1) calling shmctl(new_m->shmid, IPC_RMID, NULL) right after calling shmat()
  -- This won't work because segments that are marked IPC_RMID can not be
     attached to in child processes.

2) calling shmctl($shmid, IPC_RMID, 0) before creating a new segment
  -- This is also problematic because this would allow a second instance
     of apache to remove the segment of another already-running apache.


It is my understanding that the normal shutdown signals will call the
cleanup routines and properly detach and remove the segment. If you are
killing apache with SIGKILL then you're going to have to use ipcs/ipcrm
to clean up those segments. For the above reasons I'm marking this bug as
invalid, if you disagree please comment.
Comment 8 Matthew Darwin 2002-04-26 01:43:48 UTC
What is the proper way to kill apache, having it NOT finish servicing any
requests, but die immediately and exit cleanly?

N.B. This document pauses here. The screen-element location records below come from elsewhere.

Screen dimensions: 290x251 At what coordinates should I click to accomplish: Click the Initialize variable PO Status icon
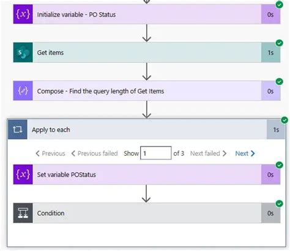point(23,14)
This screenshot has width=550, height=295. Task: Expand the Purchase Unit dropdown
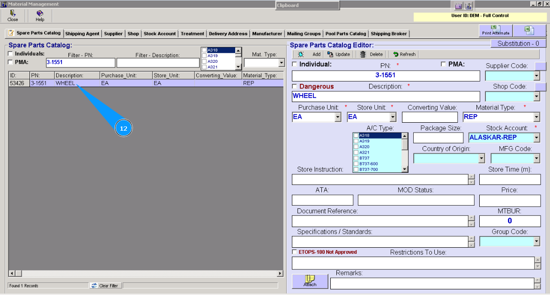[338, 117]
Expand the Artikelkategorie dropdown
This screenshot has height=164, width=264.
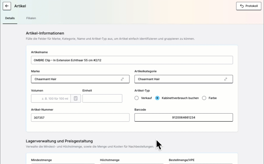click(x=179, y=79)
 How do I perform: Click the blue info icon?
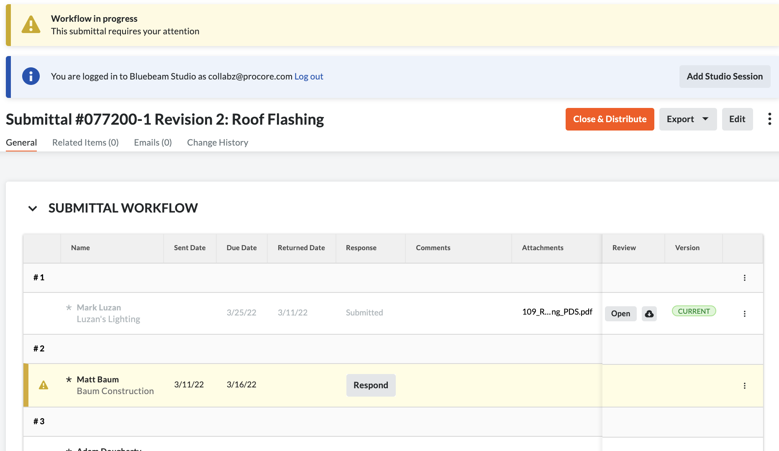click(31, 77)
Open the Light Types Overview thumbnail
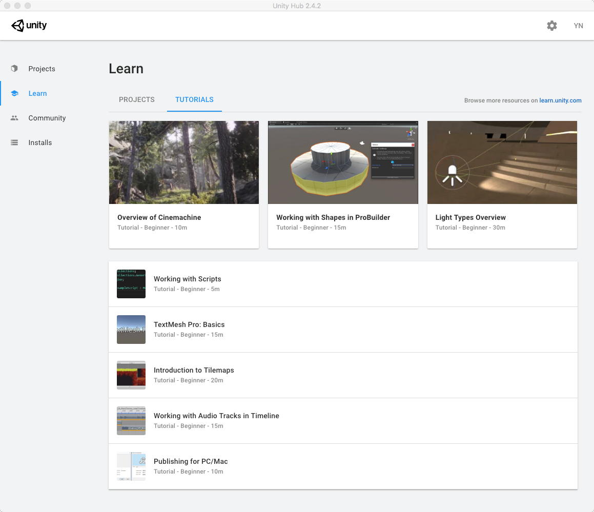594x512 pixels. point(502,162)
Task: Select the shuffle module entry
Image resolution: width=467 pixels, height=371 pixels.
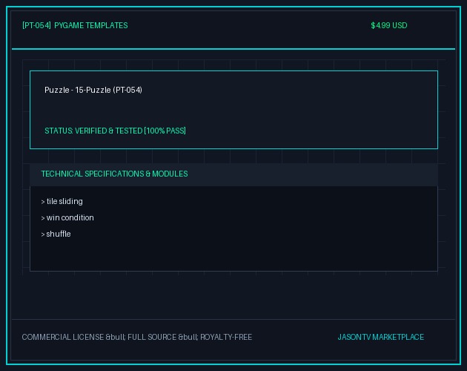Action: pos(59,234)

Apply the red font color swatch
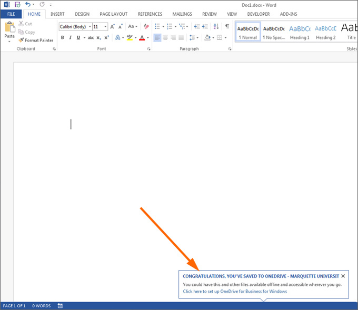pyautogui.click(x=142, y=37)
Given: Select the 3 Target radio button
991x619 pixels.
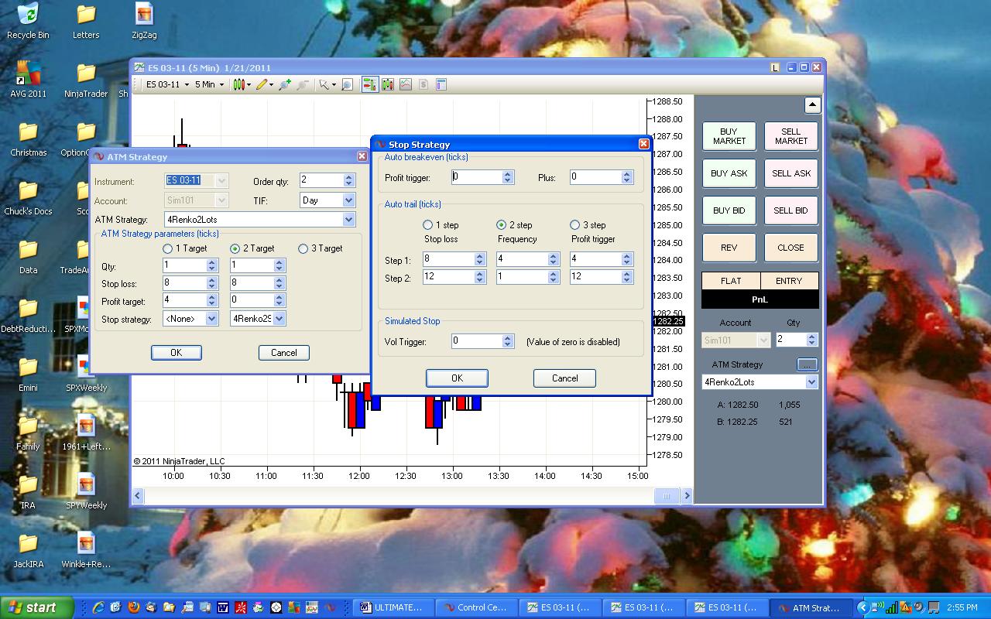Looking at the screenshot, I should 303,248.
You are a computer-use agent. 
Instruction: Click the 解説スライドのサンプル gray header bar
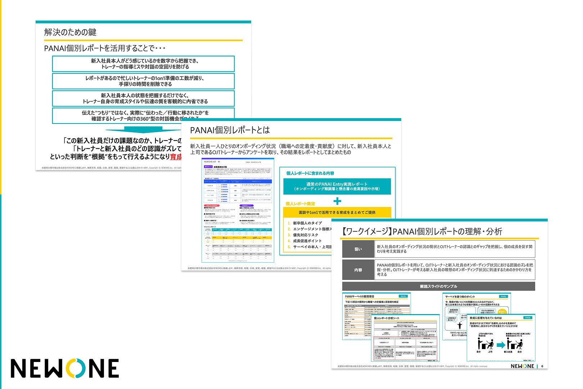438,286
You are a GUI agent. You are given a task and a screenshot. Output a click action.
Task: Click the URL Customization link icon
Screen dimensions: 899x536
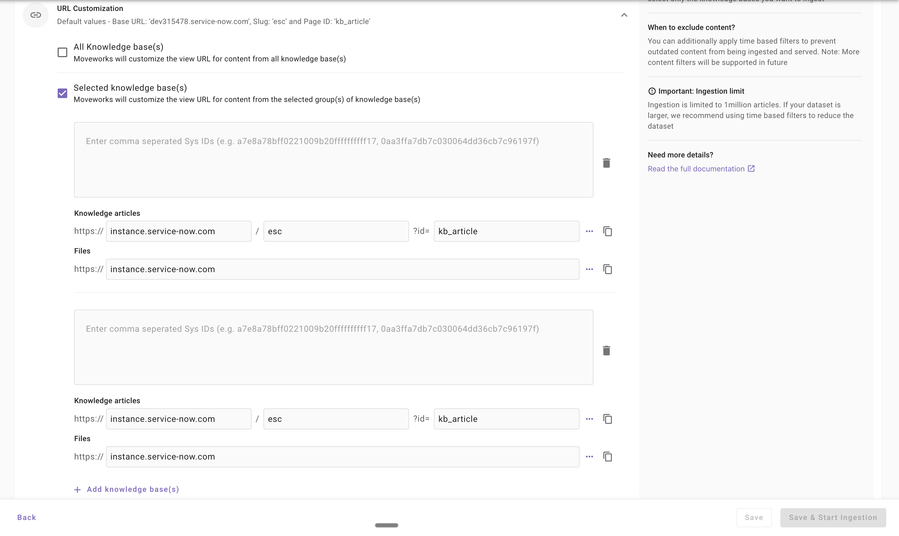[35, 15]
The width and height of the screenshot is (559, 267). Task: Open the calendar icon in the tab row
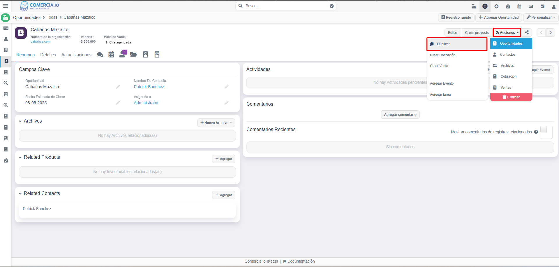[x=111, y=55]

This is what I do now, which apparently leaves shared memory around
sometimes.

if (-e /var/run/httpd.pid) {
        kill -TERM `cat /var/run/httpd.pid`
        rm /var/run/httpd.pid
}

sleep 2

killall -9 httpd
Comment 9 André Malo 2003-02-26 01:05:29 UTC
The proper way is to use httpd -k stop or apachectl -k stop. This should run all
the cleanup stuff and shutdown gently.